DOCUMENT EXCERPT:
Disease? Not On My Farm! Ambassador Blog
5 Tips for Managing Labour Shortages – Fraser Jones
Fraser Jones milks 1,450 Holstein Friesians, currently employing 37 people across three sites near Welshpool. In this blog the Disease? Not On My Farm! ambassador shares his advice on how to overcome potential labour shortages in the dairy sector:
1. Be flexible
Recruitment has been a continual challenge post-Brexit and during the pandemic. Before Brexit, over half of our workforce was Polish. Now that we’re recruiting more British staff it has meant adapting to overcome some of the negative perceptions about agricultural work which has discourages some people from entering the industry.
Many see working with cows as involving long, unsociable hours. I’ve found that a healthy work-life balance is as important as the pay you’re offering when recruiting people to milk cows or rear calves – if not more so.
When somebody comes for an interview, we find out what they do outside of work, their hobbies and interests, whether they have a family, and what they’re looking for from the role. It helps to build the job around their lifestyle.
That’s has meant shift patterns have changed to become more flexible. We’ve now got more people working part-time. It does mean we’re employing more individuals, which brings its own challenges – however overall, it’s working well.
2. Technology makes life simpler
We’ve consistently invested in modern technology which helps improve efficiencies across the board. This includes our rotary parlour which is highly automated. By integrating technology into your dairy system, you can help make the job less physically demanding and more attractive to new recruits.
3. Promote herd health
It’s hugely important that farmers demonstrate how much we value animal welfare to be able to attract and retain the right staff. It’s crucial to show that we’re putting the cows at the forefront of our business by taking proactive steps to keep our herds healthy.
It’s vital that prospective employees see how much you care for your animals, as it can be seen as a positive indicator of how you’ll treat them.
In my role as a Disease? Not On My Farm! ambassador, I prioritise a preventative approach to herd health and insist all my team follows my example.
Cow welfare and productivity has a knock-on effect on staff wellbeing. If you’re striving for high health and welfare, generally, you see fewer problems on the farm, and that helps to create a happier atmosphere and improves team motivation.

RECORDED DATA:
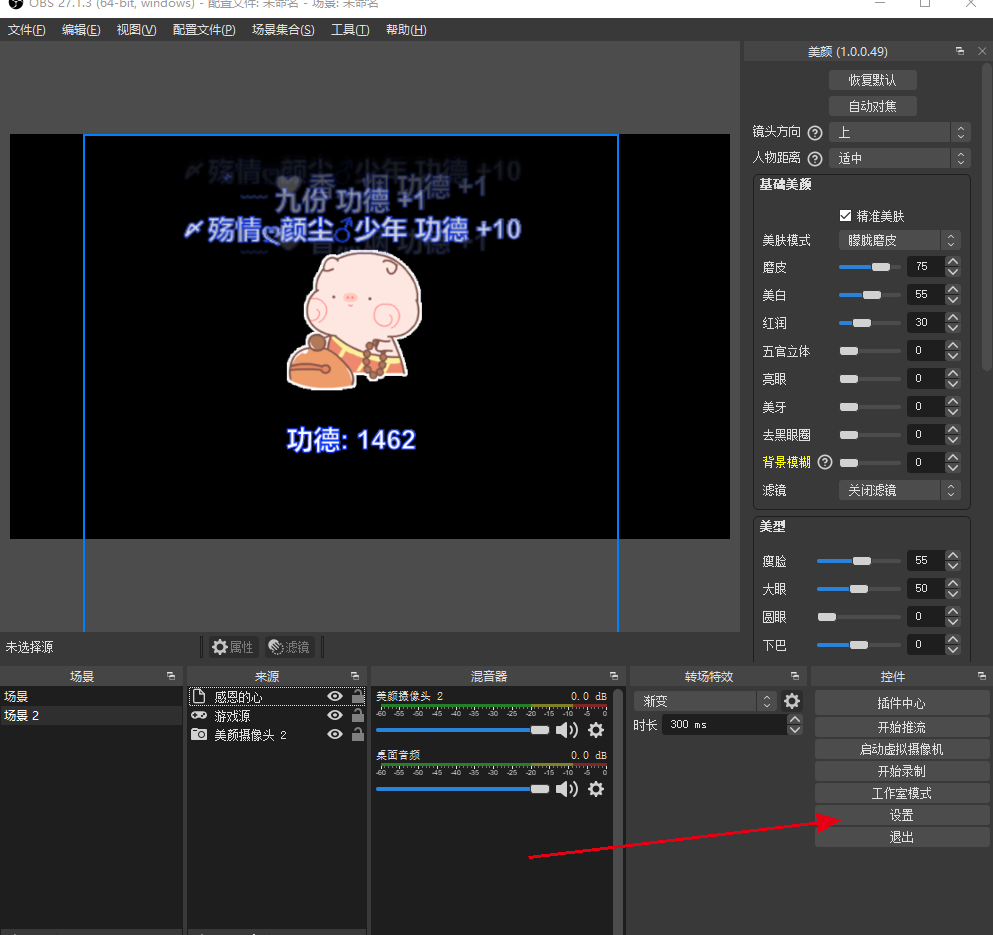Image resolution: width=993 pixels, height=935 pixels.
Task: Click the 设置 button in controls
Action: 901,815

WORK INSTRUCTION: Can you pick up the blog post on managing dairy labor shortages from its last paragraph, the one about cow welfare and staff wellbeing, and keep writing it?

ANSWER AREA:
4. Establish effective team communication
For us, farming is very much a team effort. We try to give every individual a level of responsibility. Even if somebody has just started working for me, and they don’t have a farming background, I always encourage the rest of the team to listen to their opinions. Being open to different perspectives helps individuals to feel valued and respected. One small, suggested change to our working practices could end up saving significant time or money.
Communication is key to engaging your team and working as efficiently as possible. Everyone needs to be on the same journey, buying in to the long-term vision for the farm. For me, that means continued expansion to maximise milking numbers and making the most of our ground.
5. Showcase the dairy sector as a rewarding career
British dairy farmers are fighting over the same limited pool of skilled individuals. This means that often, when one farm is recruiting, new employees are coming from other farming businesses, leaving these producers short of workers.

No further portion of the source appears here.